Extract Start Marker

Engineering Penicillium oxalicum to boost bioethanol production from uncooked starch

Bioethanol production via biorefining uncooked cassava starch using raw-starch-degrading enzymes (RSDEs) is feasible, with filamentous fungi serving as producers of RSDEs. However, the low yield of fungal RSDEs has impeded industrial-scale bioethanol production from raw starch. Herein, we developed a Penicillium oxalicum mutant (GXUR003) through a combination of genetic engineering and random mutagenesis. This mutant achieved the highest reported RSDE production at 510.9 U/mL when using raw cassava flour as the substrate, induced by wheat bran combined with Avicel, representing a 174.5% increase compared to the starting strain. Comparative transcriptome and secretome analyses revealed that in GXUR003, increased transcription of the key regulatory gene amyR boosted expression of the primary raw-starch-degrading glucoamylase gene PoxGA15A and α-amylase gene amy13A, resulting in higher amylase secretion. Moreover, the crude RSDEs from GXUR003 efficiently hydrolyzed raw starch from various sources at a concentration of 150 g/L into glucose. An optimized preparation of crude RSDEs supplemented with commercial α-amylase and glucoamylase achieved a fermentation efficiency of 93.1% during simultaneous saccharification and fermentation using raw cassava flour at a concentration of 28% (w/v). These findings indicate that RSDEs derived from GXUR003 have potential for converting raw starch into bioethanol.

Extract End Marker

Task statement:
Could you condense the paragraph beginning "Bioethanol production via biorefining" in the Penicillium oxalicum abstract into a short bulleted list that keeps its main facts? The lines that follow aren't needed for this task.

Supplied material Start Marker

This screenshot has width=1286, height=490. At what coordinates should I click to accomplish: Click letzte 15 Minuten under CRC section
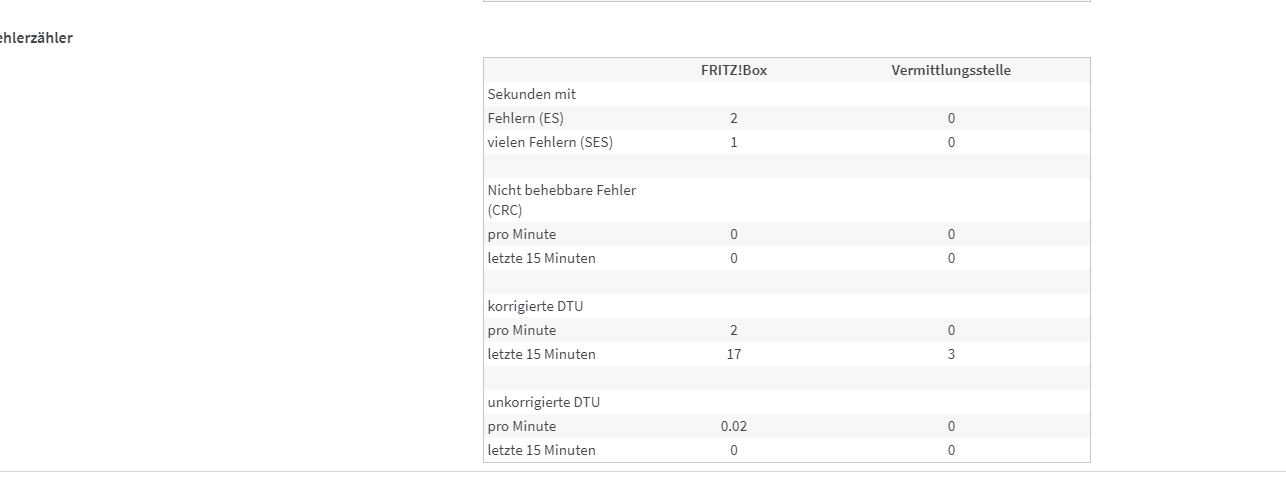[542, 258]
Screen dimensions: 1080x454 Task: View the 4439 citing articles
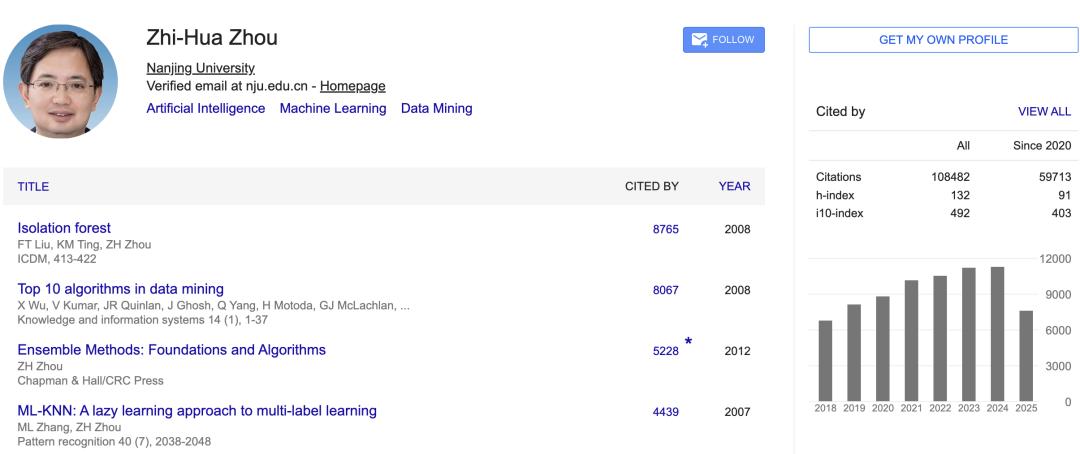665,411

Supplied material End Marker
Supplied material Start Marker

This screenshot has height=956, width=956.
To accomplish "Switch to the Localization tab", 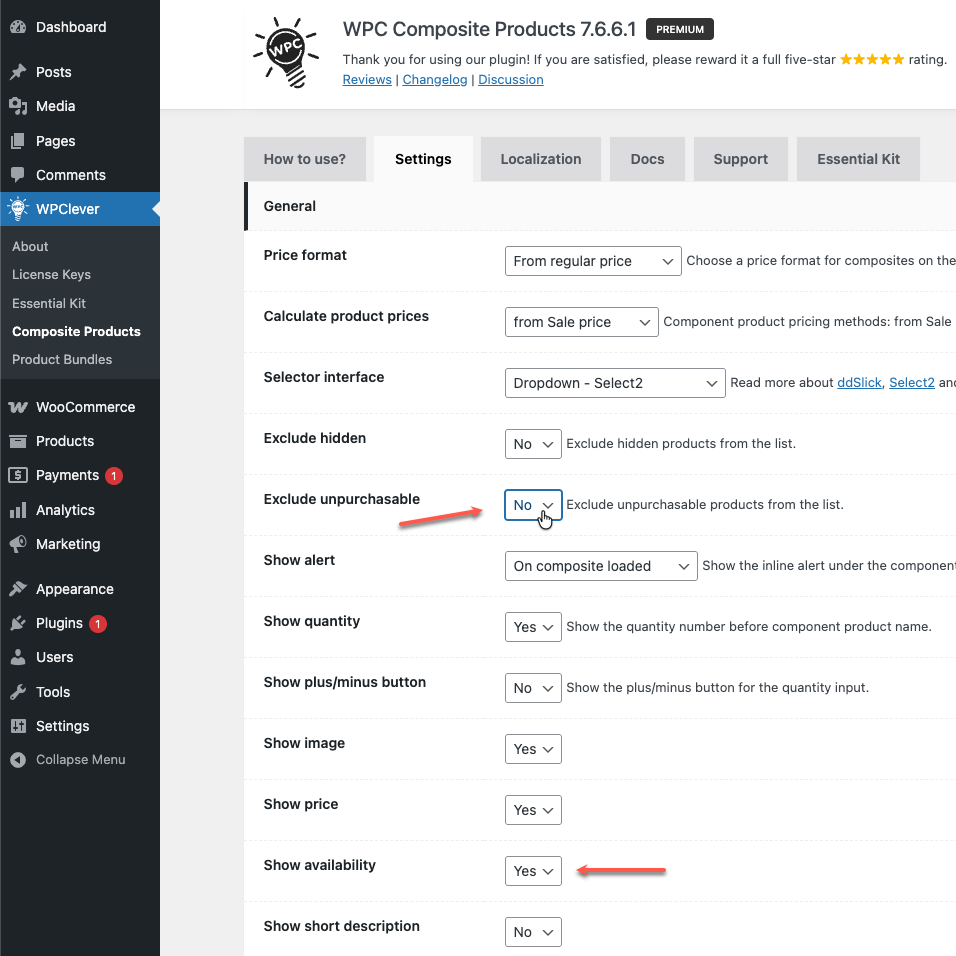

Supplied material End Marker

Task solution:
- Raw-starch-degrading enzymes (RSDEs) from filamentous fungi can turn uncooked cassava starch into bioethanol, but low fungal RSDE yields have blocked industrial-scale production.
- Genetic engineering combined with random mutagenesis produced the Penicillium oxalicum mutant GXUR003.
- GXUR003 reached 510.9 U/mL of RSDE on raw cassava flour, induced by wheat bran plus Avicel. This is the highest reported level and 174.5% above the starting strain.
- Higher transcription of the regulatory gene amyR raised expression of the glucoamylase gene PoxGA15A and the α-amylase gene amy13A, which increased amylase secretion.
- The crude RSDEs hydrolyzed raw starch from various sources at 150 g/L into glucose.
- An optimized crude RSDE preparation, supplemented with commercial α-amylase and glucoamylase, reached 93.1% fermentation efficiency in simultaneous saccharification and fermentation of 28% (w/v) raw cassava flour.
- GXUR003's RSDEs show potential for converting raw starch into bioethanol.